▶ **Texto para leitura**:
O saldo é conhecido e impulsionou
a volta da agenda integracionista ao final dos anos 90.
Desdenhada pela lógica
neoliberal, ela provou sua pertinência como alavanca de crescimento e
cooperação.
Basta ver os sérios problemas que
a redução das compras argentinas e venezuelanas tem causado às exportações
brasileiros de manufaturados para dar a
essa condicionalidade a sua real abrangência.
A economia regional já vivenciou práticas avançadas de comércio
no âmbito da ALALC ( a Unasul dos anos 60).
Um Convênio de Créditos
Recíprocos (CCR) assinado então entre os países da região permitia a intensificar as trocas comerciais
sem o uso de divisas fortes, graças a uma caixa de compensação de créditos quadrimestral.
O mecanismo funcionou plenamente –sem casos graves de
default—até meados dos anos 80.
Foi sufocado com o avanço da logica neoliberal no interior
das administrações nacionais, a partir de então.

▶ **Objetivo 1**: Reescreva todos os registros de apontamento, trocando "dropdown" por "drop-down" e mantendo todo o resto inalterado. Omita as imagens na resposta.

[Registros de apontamento para capturas de tela e páginas]
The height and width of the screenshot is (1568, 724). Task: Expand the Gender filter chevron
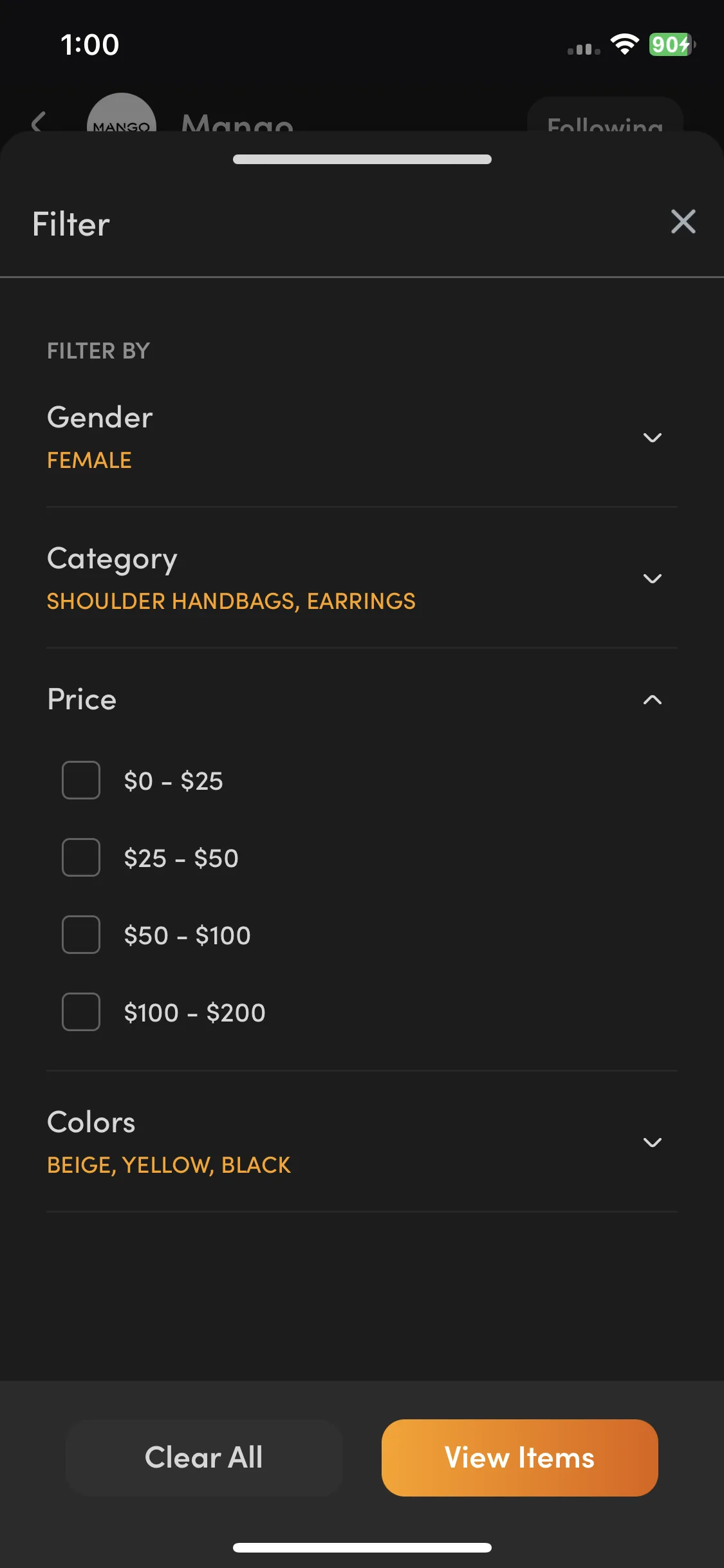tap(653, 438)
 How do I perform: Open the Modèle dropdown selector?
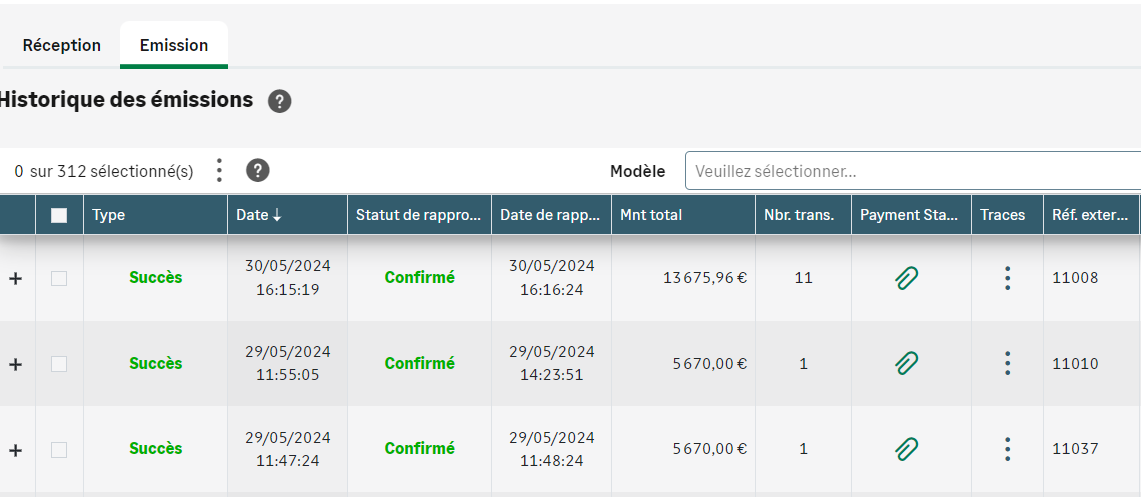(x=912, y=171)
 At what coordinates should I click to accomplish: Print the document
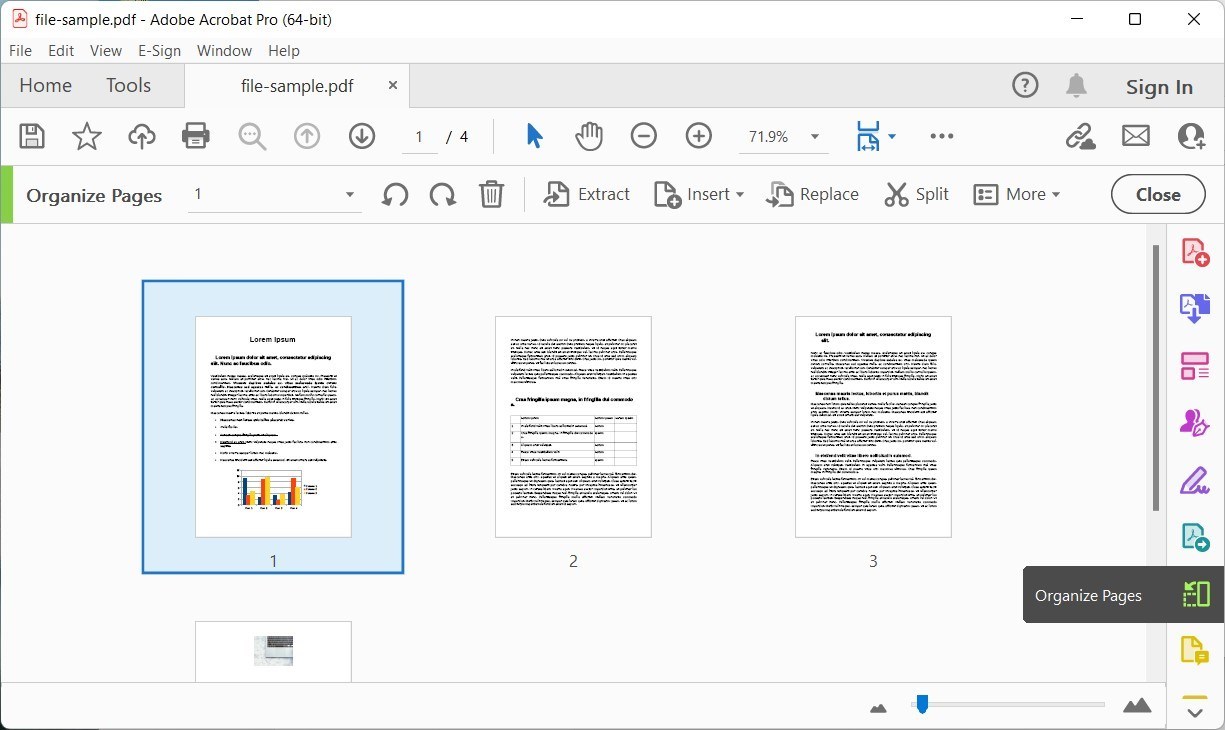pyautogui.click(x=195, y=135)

▶ **Objetivo 2**: Escreva a continuação do texto sobre a integração econômica regional a partir da última frase apresentada.

▶ **Resultado final 1**:
The height and width of the screenshot is (1568, 724). Task: Expand the Gender filter chevron
tap(653, 438)
 How do I perform: Open the Modèle drop-down selector?
(x=912, y=171)
 At what coordinates should I click to accomplish: Print the document
pyautogui.click(x=195, y=135)

▶ **Resultado final 2**:
‘Estamos deixando para trás uma
longa história de indiferença e isolamento recíproco. Nossa América do Sul não
será mais um mero conceito geográfico, disse Lula na retomada dessa tradição,
na assinatura do tratado da Unasul, há seis anos.
Recebida com previsível
menosprezo pelas viúvas da ALCA, a Unasul
vive paradoxalmente seu auge político em meio ao aparente estreitamento
de seu fôlego econômico.
Não por acaso, às dificuldades
internacionais, a região assiste à retomada da agenda do livre comércio através
da nova menina dos olhos do conservadorismo local, a Aliança do Pacífico.
A Aliança do Pacífico seduz as
classes dominantes por substituir a agenda incomoda da integração política pela
confortável promessa de bonança através do livre comércio.
A dimensão política do
desenvolvimento é um aspecto do jogo do poder compreensivelmente demonizado
pelos interesses dominantes de cada época.
Pelo simples fato de que ela os
inclui como parte dos entraves ao avanço de sociedades carentes de
decisões que arejem estruturas
concentradoras do excedente econômico.
A necessidade de integrar a
economia latino-americana às grandes cadeias de suprimento global, e de
incorporação de tecnologia, não é incompatível com a determinação de
construir a democracia social na região.
As condicionalidades econômicas de
uma época não definem, à priori, quem
será beneficiado ou penalizado pela superação de seus gargalos.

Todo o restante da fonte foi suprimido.